Oh, hello. I’ve been busy doing nothing in any way, shape, or form related to the eight years I spent studying writing. Other than applying, interviewing, and being rejected for jobs that are somehow related to writing, college, universities, or teaching in the past seven months or so.
A couple of weeks ago I performed a little experiment. I came across a position at a very well-known company based here in Indy for which my husband, Charlie, and I, on paper, appeared to be qualified. Keep in mind that I had a stellar phone interview with this company for a different position back in October. I haven’t heard back about that, despite three different attempts to contact them.
I applied us both for the latest position. I did both of our resumes. I did the research on the company necessary for a phone interview. Charlie has already had a phone interview for this job and was just asked to come in for one on site today. He’ll be going in next week. I haven’t received so much as an email. This position is not something either of us would really love to do, but it’s a company everyone wants to work for. My gut tells me they’re going to offer him something. Which would be great. For him. For us. Right?

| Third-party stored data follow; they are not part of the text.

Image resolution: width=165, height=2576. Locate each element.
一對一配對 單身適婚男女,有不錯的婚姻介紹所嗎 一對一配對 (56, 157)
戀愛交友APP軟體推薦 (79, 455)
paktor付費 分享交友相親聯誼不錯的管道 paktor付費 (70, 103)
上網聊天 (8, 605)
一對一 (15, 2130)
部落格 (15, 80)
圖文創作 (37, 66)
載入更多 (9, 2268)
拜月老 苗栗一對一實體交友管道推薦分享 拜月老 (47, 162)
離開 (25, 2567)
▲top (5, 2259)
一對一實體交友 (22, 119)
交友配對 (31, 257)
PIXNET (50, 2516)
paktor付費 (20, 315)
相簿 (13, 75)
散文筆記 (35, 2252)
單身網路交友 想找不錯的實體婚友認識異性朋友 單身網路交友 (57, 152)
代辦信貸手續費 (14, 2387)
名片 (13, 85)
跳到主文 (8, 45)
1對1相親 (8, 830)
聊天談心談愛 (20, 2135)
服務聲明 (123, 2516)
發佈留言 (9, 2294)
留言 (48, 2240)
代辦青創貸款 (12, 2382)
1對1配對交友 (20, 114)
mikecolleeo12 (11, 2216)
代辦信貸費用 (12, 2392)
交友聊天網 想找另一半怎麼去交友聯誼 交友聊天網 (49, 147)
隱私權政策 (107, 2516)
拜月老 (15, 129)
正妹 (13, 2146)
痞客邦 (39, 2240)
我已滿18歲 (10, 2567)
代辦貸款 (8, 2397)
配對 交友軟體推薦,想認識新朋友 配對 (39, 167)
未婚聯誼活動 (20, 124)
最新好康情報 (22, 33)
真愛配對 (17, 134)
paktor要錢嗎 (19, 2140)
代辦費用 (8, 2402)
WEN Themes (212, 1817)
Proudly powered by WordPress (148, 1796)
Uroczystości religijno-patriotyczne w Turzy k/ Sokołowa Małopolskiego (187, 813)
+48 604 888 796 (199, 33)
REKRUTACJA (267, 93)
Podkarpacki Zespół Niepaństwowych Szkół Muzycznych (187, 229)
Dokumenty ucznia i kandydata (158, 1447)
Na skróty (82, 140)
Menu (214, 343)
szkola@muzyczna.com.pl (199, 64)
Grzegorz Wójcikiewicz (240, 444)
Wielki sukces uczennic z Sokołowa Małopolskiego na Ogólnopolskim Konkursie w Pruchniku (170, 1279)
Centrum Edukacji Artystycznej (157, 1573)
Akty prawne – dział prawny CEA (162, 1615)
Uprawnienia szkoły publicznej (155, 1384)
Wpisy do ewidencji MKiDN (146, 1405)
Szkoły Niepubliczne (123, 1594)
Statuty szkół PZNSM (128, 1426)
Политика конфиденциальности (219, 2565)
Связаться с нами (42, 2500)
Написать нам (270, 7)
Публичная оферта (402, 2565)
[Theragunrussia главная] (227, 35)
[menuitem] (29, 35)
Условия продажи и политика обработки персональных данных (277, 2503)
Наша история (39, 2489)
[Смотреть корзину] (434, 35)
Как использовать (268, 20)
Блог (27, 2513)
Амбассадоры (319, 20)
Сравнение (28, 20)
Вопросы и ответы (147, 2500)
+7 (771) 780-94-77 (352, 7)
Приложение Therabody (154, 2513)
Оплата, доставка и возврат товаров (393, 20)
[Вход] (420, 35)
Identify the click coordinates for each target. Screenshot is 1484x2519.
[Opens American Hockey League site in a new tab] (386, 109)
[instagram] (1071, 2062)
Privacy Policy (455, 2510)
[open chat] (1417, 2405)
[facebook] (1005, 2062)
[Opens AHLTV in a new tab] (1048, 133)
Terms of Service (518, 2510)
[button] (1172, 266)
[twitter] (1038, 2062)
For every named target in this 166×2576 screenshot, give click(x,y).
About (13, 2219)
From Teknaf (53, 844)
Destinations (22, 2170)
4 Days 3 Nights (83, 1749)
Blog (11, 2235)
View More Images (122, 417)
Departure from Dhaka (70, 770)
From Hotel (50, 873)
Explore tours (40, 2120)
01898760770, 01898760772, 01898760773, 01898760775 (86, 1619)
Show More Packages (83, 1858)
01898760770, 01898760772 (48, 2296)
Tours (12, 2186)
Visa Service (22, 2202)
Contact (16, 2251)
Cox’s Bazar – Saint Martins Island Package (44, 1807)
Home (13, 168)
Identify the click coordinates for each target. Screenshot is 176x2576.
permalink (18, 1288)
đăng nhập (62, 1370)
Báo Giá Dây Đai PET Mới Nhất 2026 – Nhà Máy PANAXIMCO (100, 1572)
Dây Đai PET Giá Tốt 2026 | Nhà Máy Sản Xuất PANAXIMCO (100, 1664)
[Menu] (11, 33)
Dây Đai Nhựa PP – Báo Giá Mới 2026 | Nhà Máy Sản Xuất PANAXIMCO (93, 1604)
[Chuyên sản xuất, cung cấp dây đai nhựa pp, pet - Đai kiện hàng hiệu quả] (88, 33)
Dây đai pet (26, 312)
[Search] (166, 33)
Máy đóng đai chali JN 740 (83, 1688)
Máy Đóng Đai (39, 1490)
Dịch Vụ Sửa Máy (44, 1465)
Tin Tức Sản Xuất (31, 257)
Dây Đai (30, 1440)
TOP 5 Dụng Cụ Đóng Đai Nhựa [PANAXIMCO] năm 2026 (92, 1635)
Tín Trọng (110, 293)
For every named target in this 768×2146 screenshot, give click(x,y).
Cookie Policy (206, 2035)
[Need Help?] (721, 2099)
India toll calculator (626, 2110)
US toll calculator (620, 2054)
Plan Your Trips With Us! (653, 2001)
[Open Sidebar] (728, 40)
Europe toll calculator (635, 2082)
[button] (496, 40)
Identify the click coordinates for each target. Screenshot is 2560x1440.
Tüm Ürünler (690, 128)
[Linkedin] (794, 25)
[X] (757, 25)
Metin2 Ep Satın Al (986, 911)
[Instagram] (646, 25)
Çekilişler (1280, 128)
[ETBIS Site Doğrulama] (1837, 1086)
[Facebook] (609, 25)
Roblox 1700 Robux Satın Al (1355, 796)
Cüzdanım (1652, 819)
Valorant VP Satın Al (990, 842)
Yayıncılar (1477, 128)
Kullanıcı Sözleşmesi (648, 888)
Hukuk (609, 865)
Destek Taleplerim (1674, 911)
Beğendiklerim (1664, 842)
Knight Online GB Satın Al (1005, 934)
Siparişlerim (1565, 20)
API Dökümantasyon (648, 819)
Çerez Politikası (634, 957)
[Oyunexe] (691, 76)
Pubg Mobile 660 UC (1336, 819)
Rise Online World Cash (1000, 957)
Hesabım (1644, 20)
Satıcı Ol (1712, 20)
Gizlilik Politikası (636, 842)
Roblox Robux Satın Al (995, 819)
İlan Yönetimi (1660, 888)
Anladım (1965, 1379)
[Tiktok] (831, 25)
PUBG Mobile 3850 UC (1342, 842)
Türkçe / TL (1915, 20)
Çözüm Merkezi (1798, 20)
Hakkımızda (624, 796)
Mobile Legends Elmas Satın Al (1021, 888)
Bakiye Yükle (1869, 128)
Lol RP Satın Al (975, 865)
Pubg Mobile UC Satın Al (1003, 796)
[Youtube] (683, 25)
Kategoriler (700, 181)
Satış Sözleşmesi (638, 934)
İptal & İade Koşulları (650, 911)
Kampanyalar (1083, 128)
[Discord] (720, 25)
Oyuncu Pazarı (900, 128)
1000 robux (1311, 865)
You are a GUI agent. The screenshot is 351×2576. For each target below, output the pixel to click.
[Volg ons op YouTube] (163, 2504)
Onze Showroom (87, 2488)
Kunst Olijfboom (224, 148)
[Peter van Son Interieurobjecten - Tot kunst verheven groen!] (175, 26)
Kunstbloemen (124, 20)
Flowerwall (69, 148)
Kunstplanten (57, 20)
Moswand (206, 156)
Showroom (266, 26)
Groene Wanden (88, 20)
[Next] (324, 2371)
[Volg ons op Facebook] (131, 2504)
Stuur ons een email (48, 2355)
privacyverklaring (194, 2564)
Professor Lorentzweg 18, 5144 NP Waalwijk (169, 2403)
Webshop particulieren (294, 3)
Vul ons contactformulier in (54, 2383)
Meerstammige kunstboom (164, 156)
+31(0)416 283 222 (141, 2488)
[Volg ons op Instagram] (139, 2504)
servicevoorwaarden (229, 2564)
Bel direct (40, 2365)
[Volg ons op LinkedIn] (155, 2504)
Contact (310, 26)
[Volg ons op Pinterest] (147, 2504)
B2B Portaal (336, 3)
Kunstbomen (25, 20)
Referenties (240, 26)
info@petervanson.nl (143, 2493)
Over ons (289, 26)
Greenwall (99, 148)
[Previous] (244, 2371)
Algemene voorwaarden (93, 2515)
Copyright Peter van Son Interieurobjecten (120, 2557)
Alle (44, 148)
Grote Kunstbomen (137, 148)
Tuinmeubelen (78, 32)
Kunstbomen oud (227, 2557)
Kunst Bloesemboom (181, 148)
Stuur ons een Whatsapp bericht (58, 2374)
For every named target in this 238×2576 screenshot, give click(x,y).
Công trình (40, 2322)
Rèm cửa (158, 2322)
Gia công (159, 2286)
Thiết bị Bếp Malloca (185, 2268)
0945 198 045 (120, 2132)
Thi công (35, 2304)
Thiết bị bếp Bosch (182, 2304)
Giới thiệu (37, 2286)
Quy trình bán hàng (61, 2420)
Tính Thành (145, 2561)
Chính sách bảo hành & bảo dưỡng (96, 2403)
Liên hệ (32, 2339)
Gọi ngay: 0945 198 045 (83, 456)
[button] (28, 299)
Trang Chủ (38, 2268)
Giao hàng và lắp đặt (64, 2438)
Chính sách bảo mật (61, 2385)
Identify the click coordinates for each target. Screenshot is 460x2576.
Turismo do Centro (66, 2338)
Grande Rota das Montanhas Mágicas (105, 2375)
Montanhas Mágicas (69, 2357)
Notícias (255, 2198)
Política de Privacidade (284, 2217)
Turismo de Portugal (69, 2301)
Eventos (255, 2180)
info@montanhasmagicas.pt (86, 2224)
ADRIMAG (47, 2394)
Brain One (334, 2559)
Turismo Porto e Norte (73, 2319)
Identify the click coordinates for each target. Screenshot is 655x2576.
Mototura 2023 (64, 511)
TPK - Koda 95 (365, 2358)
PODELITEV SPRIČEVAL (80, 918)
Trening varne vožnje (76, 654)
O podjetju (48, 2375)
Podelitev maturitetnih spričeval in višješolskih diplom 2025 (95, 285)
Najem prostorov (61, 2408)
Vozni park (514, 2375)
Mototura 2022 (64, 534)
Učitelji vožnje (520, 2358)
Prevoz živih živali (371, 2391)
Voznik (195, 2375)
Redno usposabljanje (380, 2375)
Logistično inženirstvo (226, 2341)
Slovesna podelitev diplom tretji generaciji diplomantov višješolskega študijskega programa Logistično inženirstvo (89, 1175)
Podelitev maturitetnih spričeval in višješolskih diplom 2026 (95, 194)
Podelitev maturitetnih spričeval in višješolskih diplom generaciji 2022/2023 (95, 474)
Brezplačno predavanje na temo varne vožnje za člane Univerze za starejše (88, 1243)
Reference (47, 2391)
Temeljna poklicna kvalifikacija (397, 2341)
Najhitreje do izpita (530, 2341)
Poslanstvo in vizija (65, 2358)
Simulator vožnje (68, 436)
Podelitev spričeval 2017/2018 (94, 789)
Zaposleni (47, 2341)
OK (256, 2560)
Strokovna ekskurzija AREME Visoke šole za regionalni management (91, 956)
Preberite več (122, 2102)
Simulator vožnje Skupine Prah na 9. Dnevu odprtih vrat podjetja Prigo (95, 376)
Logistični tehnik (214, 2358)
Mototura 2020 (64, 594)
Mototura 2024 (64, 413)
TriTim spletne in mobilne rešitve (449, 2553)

I did leave the coffee shop for a different job. It’s still retail and it’s not great pay, but the people are better and the owners are kind. I don’t know how long I’ll be there. Will I have to change hours in order to be home with the kids? I’m currently almost full time but with no benefits. I’m working from the early afternoon until close five days per week.
We all know daycare is ridiculously expensive, especially for babies. So will I have to quit? I don’t fault any mom (or dad) who wants to stay home with her (or his) kids. But I just don’t think I can do it much longer before going completely bonkers. Bea needs to be with other kids. I need to do something besides cart these children to various activities that will keep them entertained.
And don’t tell me to “just freelance.” I really don’t have the energy or time.